Al salir de trabajar iba a clases de francés para hacerse con el idioma, y José, al que siempre le habían gustado los libros, empezaría a dar rienda suelta a sus inquietudes intelectuales y sociales. Fue delegado sindical de la Federación General de Trabajadores Belgas durante 18 años. Él asegura que siempre fue más sindicalista que político. En su empresa eran unos 27 empleados y él hacía de enlace con la dirección. En una ocasión que reclamó que había tres obreros que cobraban más que el resto le llegaron a despedir, aunque finalmente lo denunció al sindicato y todo acabaría arreglándose. Era una sociedad que vivía derechos laborales que aquí todavía quedaban muy lejanos.
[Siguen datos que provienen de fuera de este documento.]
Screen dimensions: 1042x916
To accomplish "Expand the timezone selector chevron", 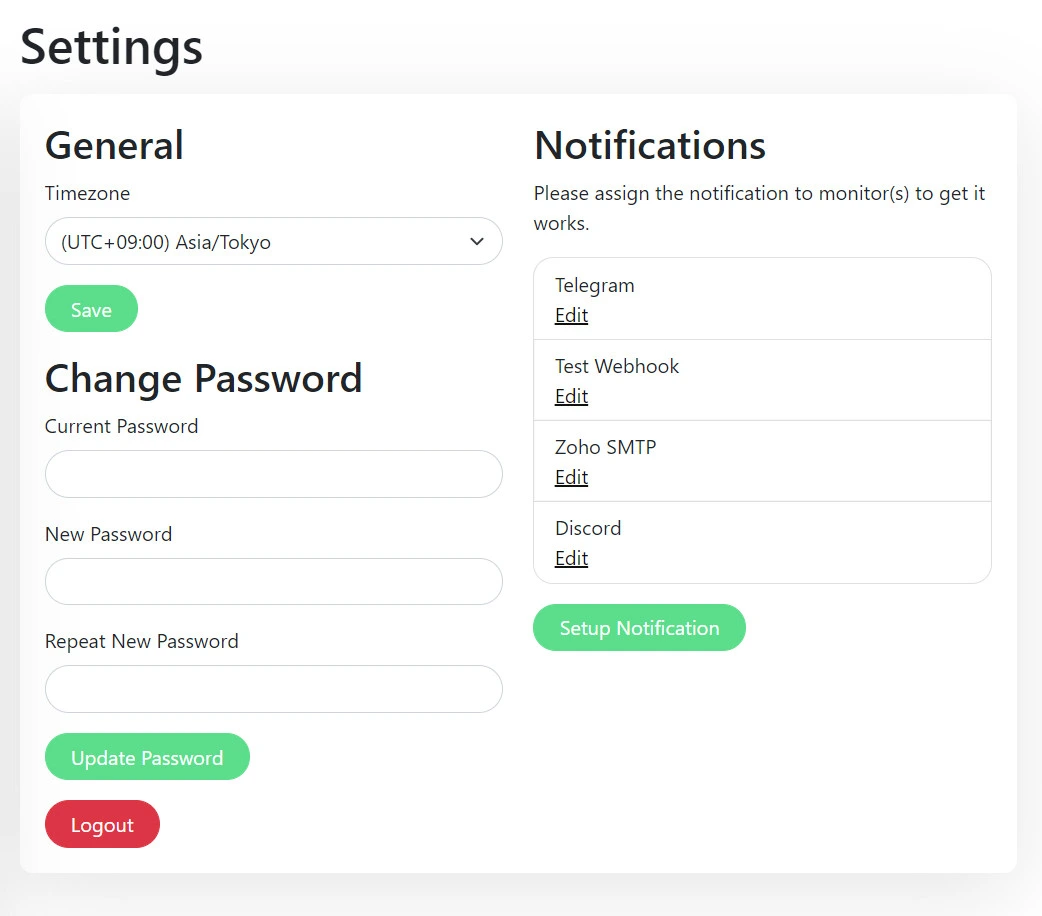I will click(479, 241).
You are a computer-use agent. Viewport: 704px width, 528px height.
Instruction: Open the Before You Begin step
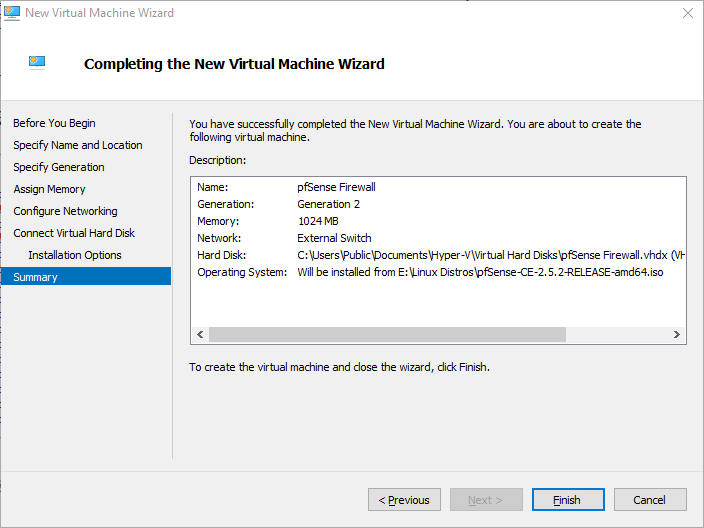[54, 123]
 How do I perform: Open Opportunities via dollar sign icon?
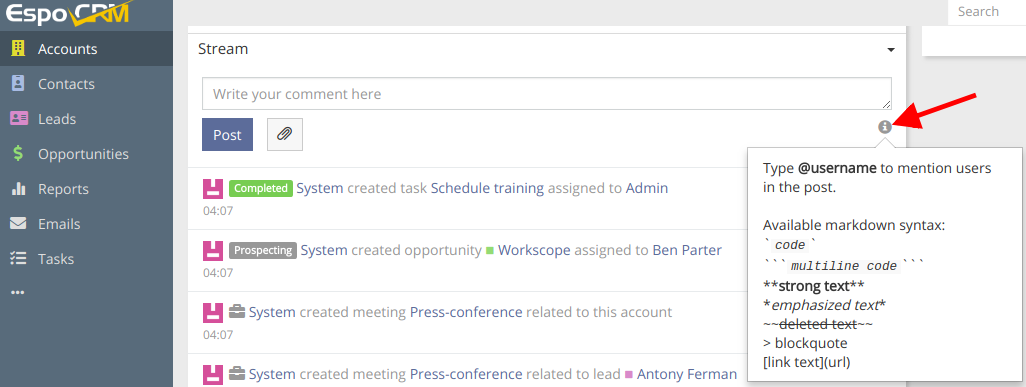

Debido a esa labor sindical, cuando volvía a España para pasar unos días de vacaciones lo hacía casi de incógnito, mostrando un pasaporte portugués en la frontera para evitar problemas. 

Acérrimo seguidor de la Cultu

Y no es de extrañar que un acérrimo seguidor de la Cultural Leonesa como José también terminara implicándose con el fútbol allí, un deporte que tanto a él como a sus hermanos ya les gustaba practicar. Precisamente fue su hermano quien le hizo socio de la Unión Deportiva Española de Lieja, equipo decano de la emigración en toda Europa del que empezaría siendo tesorero y acabaría siendo presidente. El equipo fue fundado en 1957 por un andaluz seguidor del Betis y un vasco de Baracaldo. En esos años de fútbol viviría momentos inolvidables, como aquella vez que la selección española jugaba en Lieja y consiguió que los afamados jugadores del combinado nacional visitaran la sede social del club. O aquel campeonato con equipos de la emigración de todo el mundo celebrado en Tenerife y donde la Unión lograría un meritorio cuarto puesto. O cuando por el 25 aniversario del club invitaron nada más y nada menos que a Peret, que llenaría una sala con 2.500 personas a las que uno imagina gozando del recital con nostalgia encendida y alegría patriótica. 

En 1990 regresó a Boñar, donde disfruta de su jubilación y se le puede ver paseando con su sempiterno sombrero y su periódico bajo el brazo, donde echa la charla y la partida con los amigos por la tarde, donde acude puntualmente al Reino de León cada dos domingos para apoyar a esa Cultural Leonesa a la que sigue con devoción y que tan pocas alegrías le ha dado en estos años. Su peripecia vital daría para muchas historias, todas cautivadoras y plenas, pero sobre todo cuenta la de muchos de esos hombres y mujeres de aquella generación que tuvieron que abandonar su tierra para forjarse una nueva vida lejos de casa, los mismos a los que tanto debe esta España contemporánea nuestra.